I worked for over15 years in South Asia and East Asia with various government agencies and NGOs and I have always been impressed by the LDS Church's charitable relief efforts. When disaster strikes, they are among first ones in - and they come with appropriate aid.
For example, we watched as container after container of LDS aid arrived in Indonesia after the big 2004 tsunami, and again after a big earthquake in a different part of the country the next year. We were in China following the 2008 Wenchuan earthquake in Sichuan and again the LDS were busily bringing in supplies. I can't remember a typhoon in the Philippines in the last 10 years where I haven't run into LDS relief efforts.
I was discussing the LDS with some of my classmates who work in the US and they tell me they regularly see hundreds of LDS volunteers (sometimes called Mormons) in yellow vests working in the aftermath of disasters in the US like hurricanes Sandy and Katrina.
One of the things that impresses me most about the LDS church's relief efforts is their attitude. They don't try to limit their aid to their own adherents, they are willing to help where help is needed, regardless of religion. It doesn't even matter to them whether they get "credit" for their efforts - only that the aid gets to those in need.
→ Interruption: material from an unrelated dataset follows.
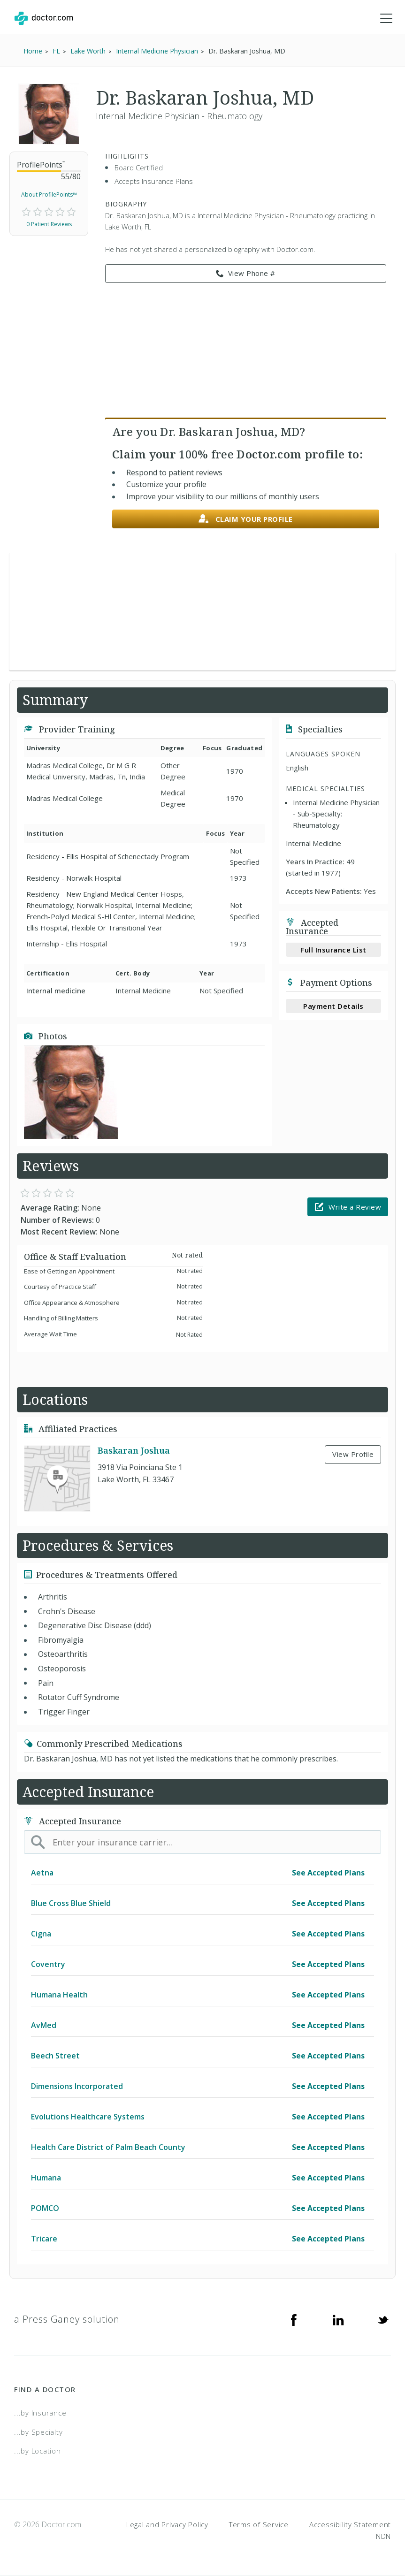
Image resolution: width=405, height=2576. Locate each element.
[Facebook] (293, 2319)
For example, in Pakistan after the 2005 Kashmir earthquake there were problems with local officials who were very opposed to their people finding out that relief supplies were coming from Christians (to the point that the officials were blocking shipments to starving people), so the LDS simply had their supplies repacked to remove any mention of the church so they could get through. One LDS leader told me "It's only important that the hungry are fed and the homeless are sheltered, not that we get our names in the papers". I heard a similar story from a colleague that the LDS have been quietly shipping food to North Koreans on the same "no name" basis - politics don't matter, only hungry children matter.
I saw criticism of the LDS church several years ago for a "lack of transparency" (echoed in some other reviews on this site) and I did some research of my own.
Apparently the LDS church doesn't file the same financial disclosure documents with the US IRS that big US charities do (like Red Cross), but I learned that most US churches aren't required to file them and therefore don't file either. I also learned that the LDS church has a modern internal audit department and that one of the major public accounting firms (currently Deloitte) audits the church and its internal processes and auditors.
I looked into the governing board overseeing LDS charities and it is quite impressive (and a bit eclectic, which I like), including a Stanford business school professor, several university presidents, a state supreme court judge, and even the former chief pilot of Lufthansa, All serve as unpaid volunteers.
LDS charities distribute 100% of funds donated for relief. An LDS church leader told me that their charitable relief funds are separated from the church's other funds (like their tithing program) by a one-way gate. The church can use other funds to support relief efforts (like paying for all the overhead of the relief program), but no relief funds can be used for anything other than relief aid.
Given what I have seen and experienced personally and what I have learned about them, I would be very comfortable recommending The Church of Jesus Christ of Latter-Day Saints as a worthy charity.